Предел прочности
Шрифт:
— В 2013 году вас задержали за перестрелку на Линн-роуд и осудили на пятнадцать лет, отправив в тюрьму Дьюэль. В 2014 году в вашем личном деле уже был записан ряд преступлений.
Я всегда проводила допрос по одной и той же тактике, выученной еще в Академии: сначала рассказываешь факты, потом начинаешь давить. Если преступник не желает раскрываться, то нужно проявить сочувствие, стараясь вывести его на душевный разговор, медленно вытягивая информацию. Никаких избиений и пустых обещаний.
— Не трать свое время, куколка, я не собираюсь разговаривать с шавками
— Не уважаете государственную систему?
— Презираю, — сказал он, еще больше придвигая лицо ко мне.
— Даже так, — хмыкнула я, — мистер Фелпс, а ваша ненависть избирательна или вы считаете нас шавками только в четные дни месяца? В 2017 году вы не пренебрегали помощью государственного адвоката, который вытаскивал вас из колонии по условно-досрочному. И все это время вы не брезговали приходить в участок и отмечаться за хорошее поведение, даже на отработки ходили. Если вы ненавидите именно ФБР, не стесняйтесь, скажите, я позову полицейского.
Его лицо озарила улыбка и он начал ржать, словно я рассказала нереально смешную шутку. Он наконец-то откинулся на спинку стула, давая мне кусок личного пространство, и отвел глаза на свои руки, продолжая сохранять молчание.
— Вы были инициатором своего освобождения и долгое время нигде не мелькали. Снова дали о себе знать вы красиво и громко, судя по новостям. Дон наверняка остался доволен, — я достала из кармана пачку сигарет, — хотите еще?
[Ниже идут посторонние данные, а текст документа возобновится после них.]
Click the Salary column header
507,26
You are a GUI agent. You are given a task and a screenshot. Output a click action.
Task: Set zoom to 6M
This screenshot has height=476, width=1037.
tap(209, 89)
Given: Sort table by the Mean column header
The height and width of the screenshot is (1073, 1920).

Он медленно вытянул сигарету из протянутой пачки, я наклонилась к нему с зажигалкой. Мы молча делали первые затяжки, глядя друг другу в глаза. Пепел летел прямо на пол, благо комнаты не были оснащены сигнализациями.
— Молодым был, беспечным, думал, что все можно, а очнулся только в суде, когда услышал рыдания мамы. Она наверное была рада встретить сына после колонии, наконец-то его обнять, приласкать. Наверняка и объявление о работе под нос подсовывала, надеялась, что сынок жизнь новую начнет. А непослушный Джон вот что учудил.
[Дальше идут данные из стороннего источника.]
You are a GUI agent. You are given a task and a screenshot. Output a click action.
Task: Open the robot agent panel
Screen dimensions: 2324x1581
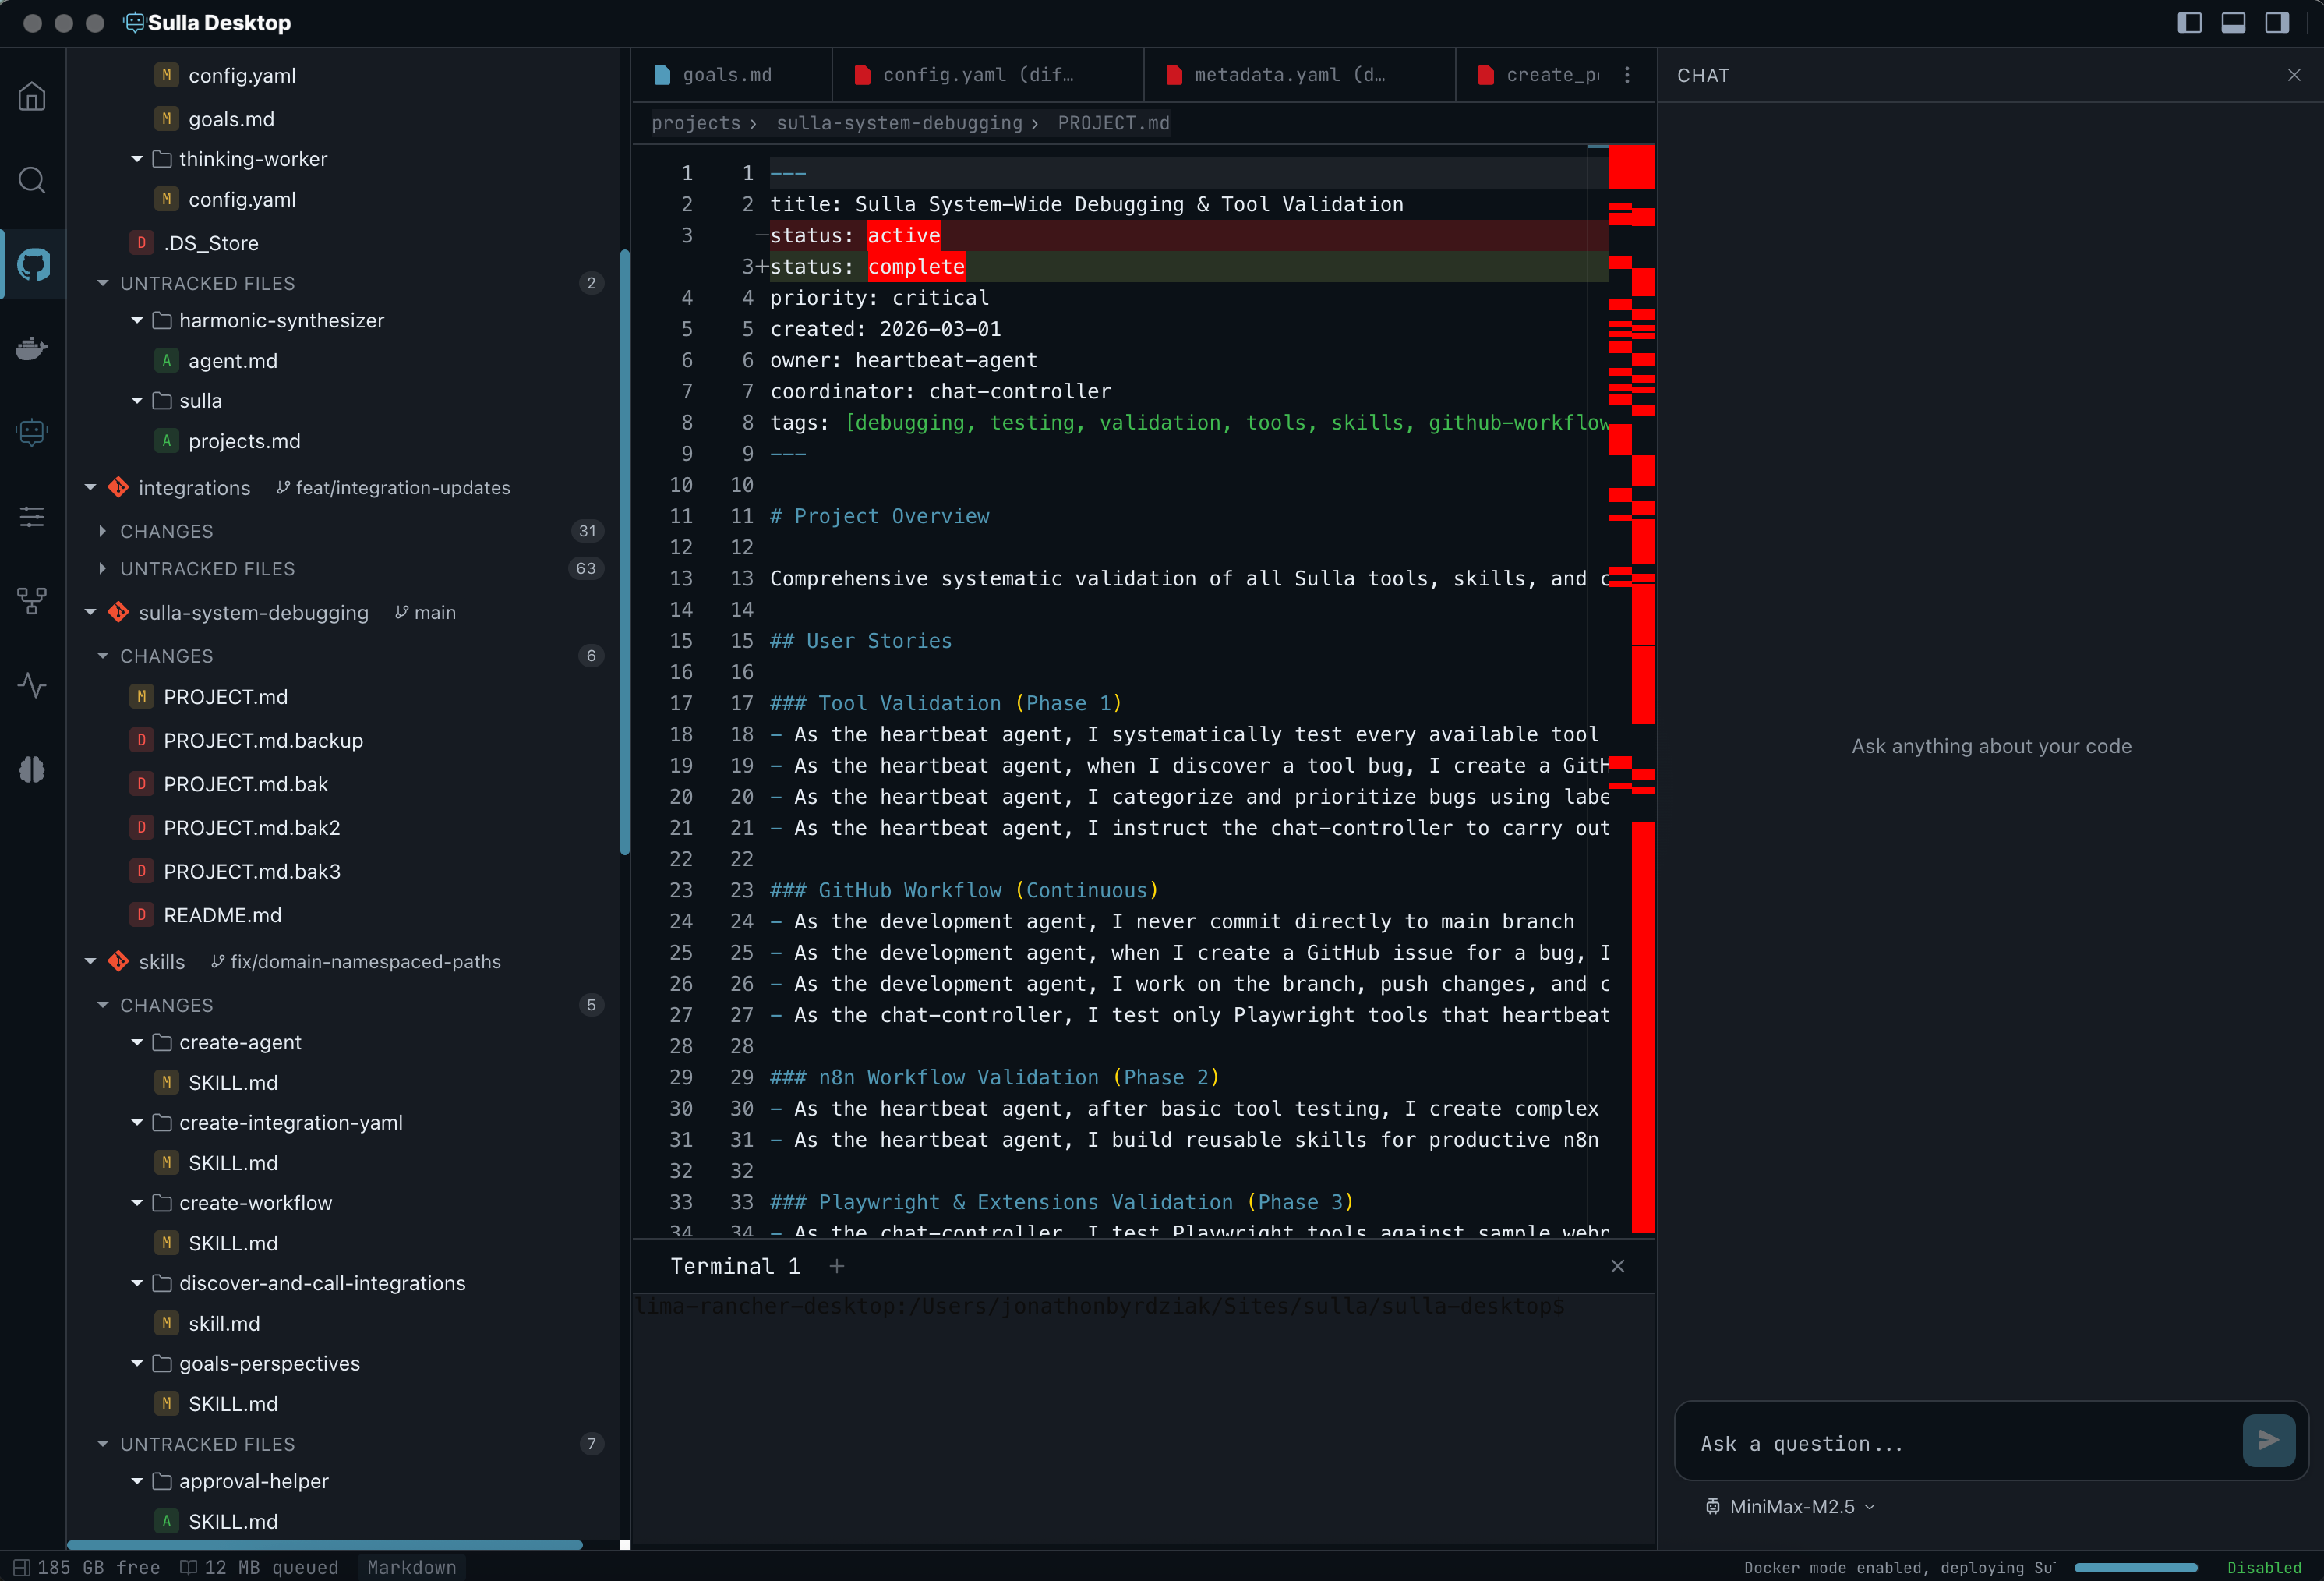pos(32,431)
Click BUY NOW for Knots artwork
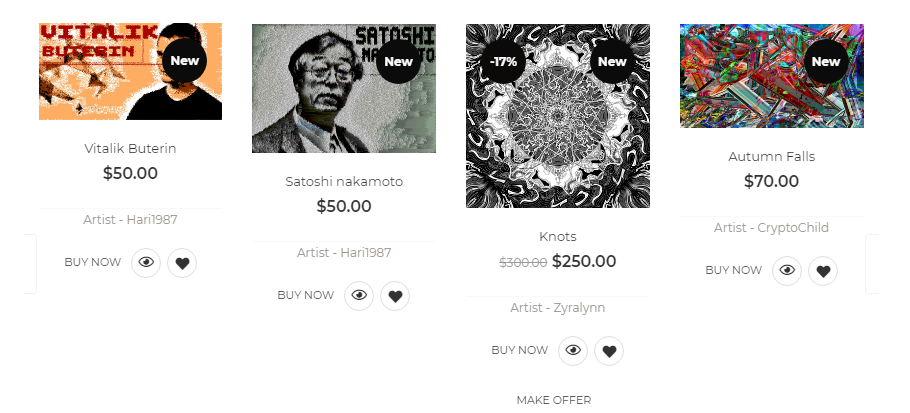The height and width of the screenshot is (413, 910). click(x=519, y=350)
Я продолжила говорить после небольшой паузы, видя как его лицо становится все напряженнее, а глаза выдают погружение в воспоминания и невыносимую боль, перемешанную с тоской.
— Ей наверняка пришлось заплатить херову тучу денег за адвокатов. Не знаешь, она уже кредит выплатила, пока ты за решеткой кровавое побоище устраивал?
Всю эту информацию о нем и его семье мне отправил Нэро, пока я ехала на работу. Он сказал, что занялся этим сразу же после нашего ночного дистанционного оргазма. У Джона отца нет, мать всю жизнь работала в школе, но после перестрелки ее уволили и теперь она домохозяйка. Ее кредиты и долги я смогла пробить по общей базе данных. Оттуда же я узнала, что Джон отправляет ей крупную сумму денег каждый месяц.
— О моей матери ты не имеешь права говорить, сука. Я сижу здесь за свои грехи, вот и суди меня, а в ее сторону даже не дыши.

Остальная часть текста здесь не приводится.